ALLADINE ET PALOMIDES
Palomides s’est épris d’Alladine, une jeune esclave, dont l’amour est réciproque et qui est également convoitée par le Roi Ablamore. Pour compliquer les choses, le jeune homme est fiancé à Astolaine, la fille du souverain. La trahison des nouveaux amants risque de faire s’abattre sur eux toute la colère du Roi...
Pour ce triptyque, l’équipe artistique a voulu créer quelque chose de différent avec un décor unique capable d’être reconfiguré grâce à d’habiles jeux de lumières qui permettent de créer les espaces spécifiques à chaque scène. Outre le symbolisme de Maeterlinck lui-même, la principale source d’inspiration pour ce concept est à trouver dans le travail du célèbre architecte japonais Tadao Ando. Toute référence spatio-temporelle est évitée. Ainsi, des arches d’aspect médiéval sont combinées avec des murs de béton qui semblent déjà éprouvés par le temps.

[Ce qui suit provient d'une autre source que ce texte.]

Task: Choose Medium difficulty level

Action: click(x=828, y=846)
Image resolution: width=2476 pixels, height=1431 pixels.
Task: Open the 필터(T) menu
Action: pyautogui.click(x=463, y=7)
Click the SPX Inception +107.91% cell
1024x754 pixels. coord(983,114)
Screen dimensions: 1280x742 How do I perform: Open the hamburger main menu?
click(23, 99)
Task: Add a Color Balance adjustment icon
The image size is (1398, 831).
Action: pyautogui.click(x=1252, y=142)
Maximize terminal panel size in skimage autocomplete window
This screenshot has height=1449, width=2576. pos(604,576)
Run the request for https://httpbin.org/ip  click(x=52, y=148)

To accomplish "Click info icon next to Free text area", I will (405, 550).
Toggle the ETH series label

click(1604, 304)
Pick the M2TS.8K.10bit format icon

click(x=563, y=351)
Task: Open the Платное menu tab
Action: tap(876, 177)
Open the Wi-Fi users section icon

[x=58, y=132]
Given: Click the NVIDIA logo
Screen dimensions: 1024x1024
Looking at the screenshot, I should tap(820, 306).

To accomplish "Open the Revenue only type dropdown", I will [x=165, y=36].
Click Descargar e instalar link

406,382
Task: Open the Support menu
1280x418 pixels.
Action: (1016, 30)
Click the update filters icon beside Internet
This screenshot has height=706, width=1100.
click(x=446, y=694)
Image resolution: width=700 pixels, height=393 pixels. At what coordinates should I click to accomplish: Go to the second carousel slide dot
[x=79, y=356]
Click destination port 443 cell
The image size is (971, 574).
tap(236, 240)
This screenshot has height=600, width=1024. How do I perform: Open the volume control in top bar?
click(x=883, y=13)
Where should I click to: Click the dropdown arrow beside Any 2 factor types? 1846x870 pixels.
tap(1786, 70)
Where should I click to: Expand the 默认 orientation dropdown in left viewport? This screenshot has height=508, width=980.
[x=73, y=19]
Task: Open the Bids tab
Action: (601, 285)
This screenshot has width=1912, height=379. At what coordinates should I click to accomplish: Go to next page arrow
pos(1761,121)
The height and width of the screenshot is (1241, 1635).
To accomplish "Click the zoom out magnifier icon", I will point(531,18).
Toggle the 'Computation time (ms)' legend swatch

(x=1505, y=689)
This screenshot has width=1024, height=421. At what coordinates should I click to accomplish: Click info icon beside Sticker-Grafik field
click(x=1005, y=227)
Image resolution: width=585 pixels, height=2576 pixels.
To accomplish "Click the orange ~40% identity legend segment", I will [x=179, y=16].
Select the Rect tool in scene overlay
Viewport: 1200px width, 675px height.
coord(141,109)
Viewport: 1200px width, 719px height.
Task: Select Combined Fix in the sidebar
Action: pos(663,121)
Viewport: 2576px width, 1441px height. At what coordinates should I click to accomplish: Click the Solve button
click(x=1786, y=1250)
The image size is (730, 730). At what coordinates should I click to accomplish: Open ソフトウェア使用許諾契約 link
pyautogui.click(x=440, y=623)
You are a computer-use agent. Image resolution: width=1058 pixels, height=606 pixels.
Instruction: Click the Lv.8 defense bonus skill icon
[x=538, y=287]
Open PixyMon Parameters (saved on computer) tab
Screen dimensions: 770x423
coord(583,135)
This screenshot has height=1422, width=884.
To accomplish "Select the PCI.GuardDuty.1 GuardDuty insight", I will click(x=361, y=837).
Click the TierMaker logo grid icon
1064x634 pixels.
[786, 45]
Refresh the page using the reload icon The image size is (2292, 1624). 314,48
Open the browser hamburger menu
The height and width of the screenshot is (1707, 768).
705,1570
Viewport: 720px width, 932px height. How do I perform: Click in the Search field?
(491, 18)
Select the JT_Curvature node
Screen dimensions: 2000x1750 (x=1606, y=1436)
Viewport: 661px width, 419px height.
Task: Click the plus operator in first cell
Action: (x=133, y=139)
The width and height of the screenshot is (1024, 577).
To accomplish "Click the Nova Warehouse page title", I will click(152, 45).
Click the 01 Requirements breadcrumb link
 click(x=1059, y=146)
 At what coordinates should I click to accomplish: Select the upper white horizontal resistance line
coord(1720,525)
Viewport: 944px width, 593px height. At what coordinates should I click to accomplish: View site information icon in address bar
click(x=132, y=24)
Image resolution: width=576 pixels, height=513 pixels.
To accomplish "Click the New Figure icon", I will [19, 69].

Des images vidéo offrent également la perspective d’une « autre réalité » et permettent, à l’instar des costumes, d’établir des liens subtils entre les trois volets.
Si le KVS, qui accueille la création mondiale de cet opéra, ne peut pas abriter un orchestre de grande envergure, cela ne constitue pas un obstacle en soit pour Benjamin Attahir. Après tout, comme l’a écrit Goethe « c’est dans la limitation que se révèle le maître ». Le compositeur a donc écrit sa musique pour un nombre réduit d’instruments répartis avec originalité. Afin de traduire musicalement l’obsession symboliste pour la « profondeur », le compositeur a par exemple supprimé les violons de sa partition au profit d’instruments à cordes dont la tessiture est plus grave. Qui plus est, pour mieux brouiller les pistes temporelles, il mélange des instruments particuliers comme le serpent (un instrument du XVIIème siècle, ancêtre du tuba) ou encore l’accordéon (perfectionné au XIXème siècle). La musique de La Mort de Tintagiles et celle d’Alladine et Palomides se complètent grâce à l’utilisation de motifs similaires orchestrés différemment. Chacun des deux volets commence d’ailleurs par un solo instrumental : La Mort de Tintagiles dans l’obscurité totale avec un solo de serpent, Alladine et Palomides avec un solo de violoncelle. En revanche, Intérieur, la pièce intermédiaire et la plus courte de l’opéra, est constitué par un long trio pour altos et voix. S’il n’écrit pas ici une œuvre atonale, Attahir joue malgré tout en permanence avec la tension entre consonance et dissonance, composant un univers sonore compact étroitement lié au symbolisme de Maeterlinck.
Au public de déchiffrer, quand le rideau se lève sur ces Trois petits drames, si ce monde au delà du concret, du réel, plein de tensions extrêmes, est le fruit de la solitude, de la folie, de l’illusion ou tout simplement la manifestation hallucinée d’une vérité qui parfois semble trop grande.